Leila Serwaah Khalid, who heads Farmerline’s marketing and communications, says the company felt it needed to get involved in public education around the coronavirus. A group of volunteers, including professional translators, have been supporting the company in recording health-related audio messages.

Leila says many farmers who live in rural areas and are economically disadvantaged, don’t always have access to the Internet.

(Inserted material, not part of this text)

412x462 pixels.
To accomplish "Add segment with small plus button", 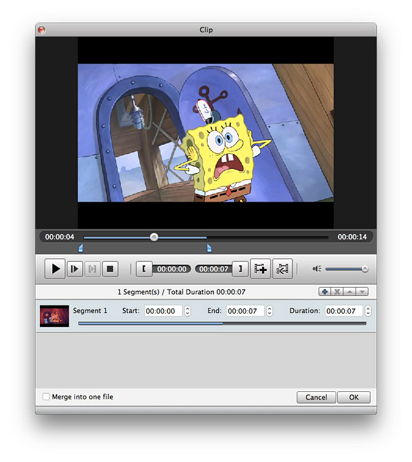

Additionally, 20% of Ghana’s population is illiterate, and Leila says this figure is 40% for the farmers they work with, which poses a challenge in accessing information about COVID-19.

“These are people we care about and we have the tools to help them, so why not educate them?” she says.

Farmerline was working on translating heath messages into various languages when they heard about Elisabeth’s initiative. “We realized we all want the same thing… Right now, we are pooling together efforts,” she explains.

The scripts and voice notes are available online, so that volunteers can access the scripts and upload translations in more languages.

“When you can crowdsource information like this, it’s a lot quicker,” Elisabeth says. “As Ghanaians and as people who live on the planet together, we can’t afford to not … do anything.”

Through the messages, I have come to realize that we are all at risk.

Margaret Addai

Farmerline is disseminating these health messages through their platform. Approximately 40,000 farmers across Ghana receive daily calls from the company about climate-related advice and farming tips. Now, they’re hearing COVID-19 related messages, too. The messages have already been sent to thousands of farmers on their mobile phones.

Margaret Addai, a cocoa farmer in Bipoa, says the messages are essential in reaching people like her. “We live in rural communities. Not everyone here has access to a radio set that will help them keep abreast with news, but even the poorest in these communities have access to a [basic mobile phone].”

Margaret says the messages on handwashing are changing behaviors of people in her community.

“Initially, I thought [COVID-19] was just in the big cities and couldn’t affect people in rural communities, so I really couldn’t be bothered,” Margaret says. “But through the messages, I have come to realize that we are all at risk.”